> _Raw data_

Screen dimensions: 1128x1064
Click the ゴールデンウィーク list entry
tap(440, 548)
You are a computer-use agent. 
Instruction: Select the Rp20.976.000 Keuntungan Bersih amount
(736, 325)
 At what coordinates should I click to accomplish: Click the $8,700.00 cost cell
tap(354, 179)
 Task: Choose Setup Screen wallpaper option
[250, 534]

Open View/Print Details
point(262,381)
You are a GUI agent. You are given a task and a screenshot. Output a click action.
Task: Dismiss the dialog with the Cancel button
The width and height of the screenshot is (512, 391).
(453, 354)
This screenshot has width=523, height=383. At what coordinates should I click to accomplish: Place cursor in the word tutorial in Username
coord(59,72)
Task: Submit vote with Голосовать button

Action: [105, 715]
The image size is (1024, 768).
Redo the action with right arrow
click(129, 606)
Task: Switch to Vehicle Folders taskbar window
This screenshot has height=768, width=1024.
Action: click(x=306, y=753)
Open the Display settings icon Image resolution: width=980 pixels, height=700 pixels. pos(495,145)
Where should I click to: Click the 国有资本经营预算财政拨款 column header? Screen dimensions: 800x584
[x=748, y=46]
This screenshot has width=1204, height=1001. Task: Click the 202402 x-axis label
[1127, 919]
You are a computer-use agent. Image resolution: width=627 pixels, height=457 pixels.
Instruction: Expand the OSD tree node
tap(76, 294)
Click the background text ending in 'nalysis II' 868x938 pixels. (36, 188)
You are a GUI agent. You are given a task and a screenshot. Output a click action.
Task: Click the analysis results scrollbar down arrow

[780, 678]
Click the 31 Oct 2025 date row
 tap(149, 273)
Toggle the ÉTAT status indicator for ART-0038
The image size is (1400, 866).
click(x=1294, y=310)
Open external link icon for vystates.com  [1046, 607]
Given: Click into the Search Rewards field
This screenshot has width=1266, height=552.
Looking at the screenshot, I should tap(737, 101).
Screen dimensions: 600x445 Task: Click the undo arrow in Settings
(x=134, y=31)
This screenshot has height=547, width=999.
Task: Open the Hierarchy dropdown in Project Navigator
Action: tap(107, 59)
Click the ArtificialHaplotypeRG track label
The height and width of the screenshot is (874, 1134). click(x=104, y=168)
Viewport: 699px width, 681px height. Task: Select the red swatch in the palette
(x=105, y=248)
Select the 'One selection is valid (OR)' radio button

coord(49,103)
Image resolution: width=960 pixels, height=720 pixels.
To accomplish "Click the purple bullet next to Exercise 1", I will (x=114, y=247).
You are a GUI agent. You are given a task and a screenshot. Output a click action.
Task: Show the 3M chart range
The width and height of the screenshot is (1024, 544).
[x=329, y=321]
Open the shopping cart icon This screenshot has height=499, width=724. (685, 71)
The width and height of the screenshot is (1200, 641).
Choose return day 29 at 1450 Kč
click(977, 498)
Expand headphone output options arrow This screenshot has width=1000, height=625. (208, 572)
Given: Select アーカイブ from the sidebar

> _To do_
Please let your answer be exactly the lines from the one holding "Given: Click into the Search Rewards field" through the last line of the entries above, both ends included.

> _Answer to this task_
Given: Click into the Search Rewards field
This screenshot has width=1266, height=552.
Looking at the screenshot, I should tap(737, 101).
Screen dimensions: 600x445 Task: Click the undo arrow in Settings
(x=134, y=31)
This screenshot has height=547, width=999.
Task: Open the Hierarchy dropdown in Project Navigator
Action: tap(107, 59)
Click the ArtificialHaplotypeRG track label
The height and width of the screenshot is (874, 1134). click(x=104, y=168)
Viewport: 699px width, 681px height. Task: Select the red swatch in the palette
(x=105, y=248)
Select the 'One selection is valid (OR)' radio button

coord(49,103)
Image resolution: width=960 pixels, height=720 pixels.
To accomplish "Click the purple bullet next to Exercise 1", I will (x=114, y=247).
You are a GUI agent. You are given a task and a screenshot. Output a click action.
Task: Show the 3M chart range
The width and height of the screenshot is (1024, 544).
[x=329, y=321]
Open the shopping cart icon This screenshot has height=499, width=724. (685, 71)
The width and height of the screenshot is (1200, 641).
Choose return day 29 at 1450 Kč
click(977, 498)
Expand headphone output options arrow This screenshot has width=1000, height=625. (208, 572)
Given: Select アーカイブ from the sidebar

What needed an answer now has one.